What you have to do:
Each line from the one that has "Open the 33 Comments list" through the end of the entries below must be written out exactly; leave out all other lines.

Material for the task:
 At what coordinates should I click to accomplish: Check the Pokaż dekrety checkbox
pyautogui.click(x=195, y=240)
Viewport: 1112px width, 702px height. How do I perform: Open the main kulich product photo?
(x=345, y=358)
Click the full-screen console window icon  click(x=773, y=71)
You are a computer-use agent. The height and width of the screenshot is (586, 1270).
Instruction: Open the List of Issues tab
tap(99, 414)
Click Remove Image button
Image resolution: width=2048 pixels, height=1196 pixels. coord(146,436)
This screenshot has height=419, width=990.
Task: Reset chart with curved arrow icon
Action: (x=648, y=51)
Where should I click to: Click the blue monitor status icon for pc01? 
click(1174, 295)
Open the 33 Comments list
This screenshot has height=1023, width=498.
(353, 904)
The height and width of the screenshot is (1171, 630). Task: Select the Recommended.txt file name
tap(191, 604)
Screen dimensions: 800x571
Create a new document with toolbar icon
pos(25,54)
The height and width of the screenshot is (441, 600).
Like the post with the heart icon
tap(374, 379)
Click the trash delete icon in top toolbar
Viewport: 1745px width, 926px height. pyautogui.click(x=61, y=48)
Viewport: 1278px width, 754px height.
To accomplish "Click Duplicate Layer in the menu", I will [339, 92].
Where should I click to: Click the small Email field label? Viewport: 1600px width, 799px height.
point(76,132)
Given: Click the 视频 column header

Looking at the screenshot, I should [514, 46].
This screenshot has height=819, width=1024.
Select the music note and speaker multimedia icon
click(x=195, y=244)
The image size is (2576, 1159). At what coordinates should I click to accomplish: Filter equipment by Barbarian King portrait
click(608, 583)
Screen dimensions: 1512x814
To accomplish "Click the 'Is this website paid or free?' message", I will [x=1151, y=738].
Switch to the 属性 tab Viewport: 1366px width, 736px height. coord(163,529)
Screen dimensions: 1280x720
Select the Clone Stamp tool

Answer space:
Open the 33 Comments list
This screenshot has height=1023, width=498.
(353, 904)
The height and width of the screenshot is (1171, 630). Task: Select the Recommended.txt file name
tap(191, 604)
Screen dimensions: 800x571
Create a new document with toolbar icon
pos(25,54)
The height and width of the screenshot is (441, 600).
Like the post with the heart icon
tap(374, 379)
Click the trash delete icon in top toolbar
Viewport: 1745px width, 926px height. pyautogui.click(x=61, y=48)
Viewport: 1278px width, 754px height.
To accomplish "Click Duplicate Layer in the menu", I will [339, 92].
Where should I click to: Click the small Email field label? Viewport: 1600px width, 799px height.
point(76,132)
Given: Click the 视频 column header

Looking at the screenshot, I should [514, 46].
This screenshot has height=819, width=1024.
Select the music note and speaker multimedia icon
click(x=195, y=244)
The image size is (2576, 1159). At what coordinates should I click to accomplish: Filter equipment by Barbarian King portrait
click(608, 583)
Screen dimensions: 1512x814
To accomplish "Click the 'Is this website paid or free?' message", I will [x=1151, y=738].
Switch to the 属性 tab Viewport: 1366px width, 736px height. coord(163,529)
Screen dimensions: 1280x720
Select the Clone Stamp tool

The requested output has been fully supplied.